Офицер, ставши гражданином, лишился своей традиционной привилегии: не участвовать в политической жизни народа, не пользоваться избирательными правами. Эта привилегия давала ему возможность и возлагала на него обязанность стоять на страже только основных национальных интересов, не снижаясь до участия в борьбе временных, или частных, или антинациональных интересов. Отсюда проистекала возможность для офицера брать на себя роль арбитра при обострении в стране партийной борьбы, при опасности нарушения основных законов государства или ломки национального единства народа. Политическим партиям мерещился призрак бонапартизма, макмагонизма, и они всеми силами боролись за снижение роли офицерства в государстве. Самым действительным средством в этой борьбе было предоставление офицерству избирательных прав: кто голосует и тем самым втягивается в партийность, тот не может быть надпартийным арбитром. Однако жизнь оказывается сильнее политического фантазирования, и в последние годы во многих землях Франция, Аргентина, Египет, Иордания, Судан, Пакистан, Турция, Индонезия, Сиам, Лаос, Южная Корея и т. д. — офицерство увидало себя вынужденным взять власть в свои руки или своей мощью поддержать власть. И людям, приходящим в отчаяние от всеобщей неустойчивости властей в наше время, перестает казаться недопустимым прекращение «военщиною» партийной распри в народе. В июне 1960 года заседавший в Берлине «Международный Конгресс Культурной Свободы» продебатировал тему «Интеллигенция и военные в современном государстве», причем докладчиками были колумбийский дипломат Г. Арсиньегас, американский профессор социологии М. Бергер, пакистанский высокий комиссар Брохи; была принята резолюция о совместимости власти военных со свободолюбивыми принципами демократии. «Такое властвование, — сказано в резолюции, — должно вести к социальным реформам, народу желательным, к отмене тоталитарных методов и к установлению работоспособной парламентской демократии».
Здесь спорны понятия «демократия», «работоспособный парламент», «тоталитарные методы», «желательные народу социальные реформы», но бесспорно и разумно признание, что бывают случаи, когда военные должны подпереть государство и когда государство вынуждено опереться на военных.

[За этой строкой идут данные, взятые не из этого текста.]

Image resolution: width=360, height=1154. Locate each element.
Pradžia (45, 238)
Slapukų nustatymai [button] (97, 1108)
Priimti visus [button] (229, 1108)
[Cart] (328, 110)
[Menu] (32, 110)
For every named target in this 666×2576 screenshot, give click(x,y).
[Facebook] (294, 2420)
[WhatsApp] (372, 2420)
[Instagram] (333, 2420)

Известна фраза Кавура: «Штыки кое для чего годятся, но только не для сидения на них». Но Кавур глубоко заблуждался, думая, что власть, нашедшая опору в войске, сидит на штыках, — нет, она стоит на моральном основании, на верности офицерства государственной идее. Офицер, перестав быть обособленным существом, приблизившись к иным группам граждан, даже (есть и такие государства) ставши гражданином-военным-специалистом, остается гражданином образцовым в смысле сознания своего долга перед государством и только перед государством, но не перед какой-либо социальной, партийной, племенной и т. д. частью его. Как бы демократична ни была структура государства и общества в нем, как бы современно и демократично ни было его офицерство, оно остается наиболее ярким, по сравнению с иными группами, выражением государственного мышления и служения.

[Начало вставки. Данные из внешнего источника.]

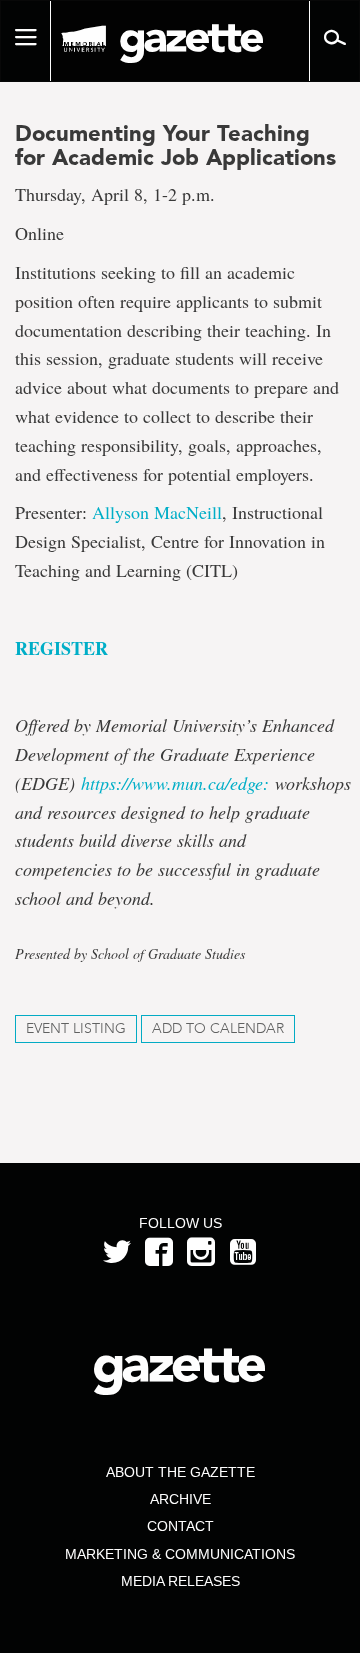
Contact (180, 1526)
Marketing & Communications (180, 1554)
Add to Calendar (218, 1028)
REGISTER (61, 648)
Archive (180, 1499)
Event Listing (76, 1028)
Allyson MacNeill (157, 512)
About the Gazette (180, 1472)
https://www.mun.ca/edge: (175, 783)
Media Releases (180, 1581)
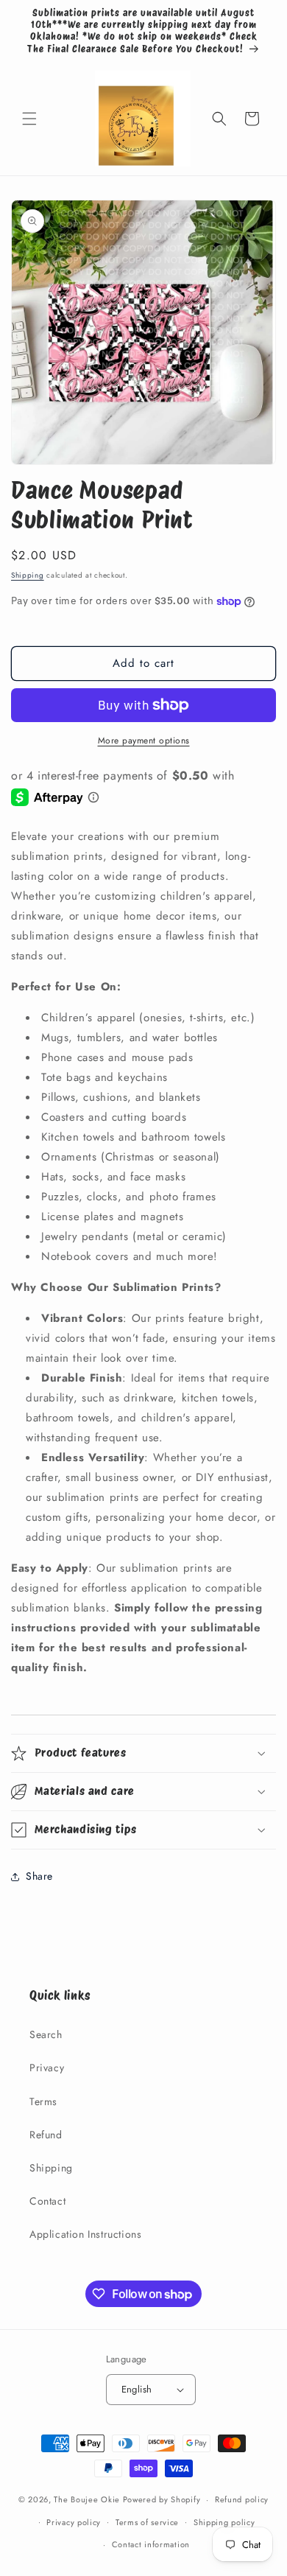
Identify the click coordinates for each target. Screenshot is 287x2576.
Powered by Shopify (162, 2499)
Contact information (151, 2544)
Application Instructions (85, 2234)
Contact (47, 2201)
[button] (29, 118)
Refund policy (242, 2499)
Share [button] (39, 1876)
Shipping (27, 575)
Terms (43, 2101)
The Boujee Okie (87, 2499)
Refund (46, 2134)
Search (46, 2034)
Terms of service (147, 2522)
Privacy (46, 2067)
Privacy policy (73, 2522)
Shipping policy (224, 2522)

Этическая база офицерского духа. На пушках Фридриха Великого стояли слова «Ultima ratio regis» — последний довод королей в международных спорах. Последним доводом государственной идеи бывали и будут офицеры. Но не преторианцы, по своему буйному хотению низвергающие и возносящие правителей, не авантюристы, пытающиеся во главе одного полка или только батальона совершить переворот в свою пользу, не офицеры-политиканы, ставящие себя в распоряжение партии, рвущейся к власти. Только такие офицеры имеют право в революционной обстановке нынешнего времени вступиться за державу, которые исполнены державного сознания и рыцарской этики.